Simulating infection, bypassing defenses
In the study, Hartman and his team began P. aeruginosa Bacteria and purified DNA from different phages. Then, they use electroporation -; A technique that delivers short, high-voltage pulses of electricity -; To make temporary holes in the outer cell of bacteria. Through these pores, the phage DNA enters the bacteria to mimic the process of infection.
In some cases, bacteria recognize the DNA as a foreign object and destroy the DNA to protect themselves. But after using synthetic biology to optimize the process, Hartmann’s team was able to knock out the bacteria’s antiviral defense system. In this case, the DNA successfully carries the information into the cell, causing the virus to kill the bacteria.
“Where we’ve had success, you’ll see black spots on the bacteria,” Hartman said. “This is where the viruses burst out of the cell and kill all the bacteria.”
After this success, Hartmann’s team introduced DNA from two more phages that were naturally unable to infect their strain. P. aeruginosa. Yet again, the process worked.
Phage production in a cell
Not only did the phage kill the bacteria, the bacteria released billions more phages. These phages can then be used to kill other bacteria, such as those that cause infections.
Next, Hartmann plans to continue modifying phage DNA to optimize potential therapies. For now, his team is studying the expelled phages P. aeruginosa.
“This is an important part of developing phage therapy,” he said. “We can study our phages to see which ones to develop and eventually mass-produce them as therapeutics.”

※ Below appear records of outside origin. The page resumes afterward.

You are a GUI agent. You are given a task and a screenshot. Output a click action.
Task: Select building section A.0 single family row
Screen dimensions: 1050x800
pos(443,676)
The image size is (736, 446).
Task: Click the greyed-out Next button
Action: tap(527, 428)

The research, supported by the Walder Foundation, the National Science Foundation and the National Institutes of Health, is titled “A Synthetic Biology Approach to Assemble and Reboot Clinically Relevant Pseudomonas aeruginosa Tailed Phage.”
Ipaucha, T., etc (2024) A Synthetic Biology Approach to Assemble and Reboot Clinically Relevant Pseudomonas aeruginosa Tailed Phages. Microbiology Spectrum. doi.org/10.1128/spectrum.02897-23.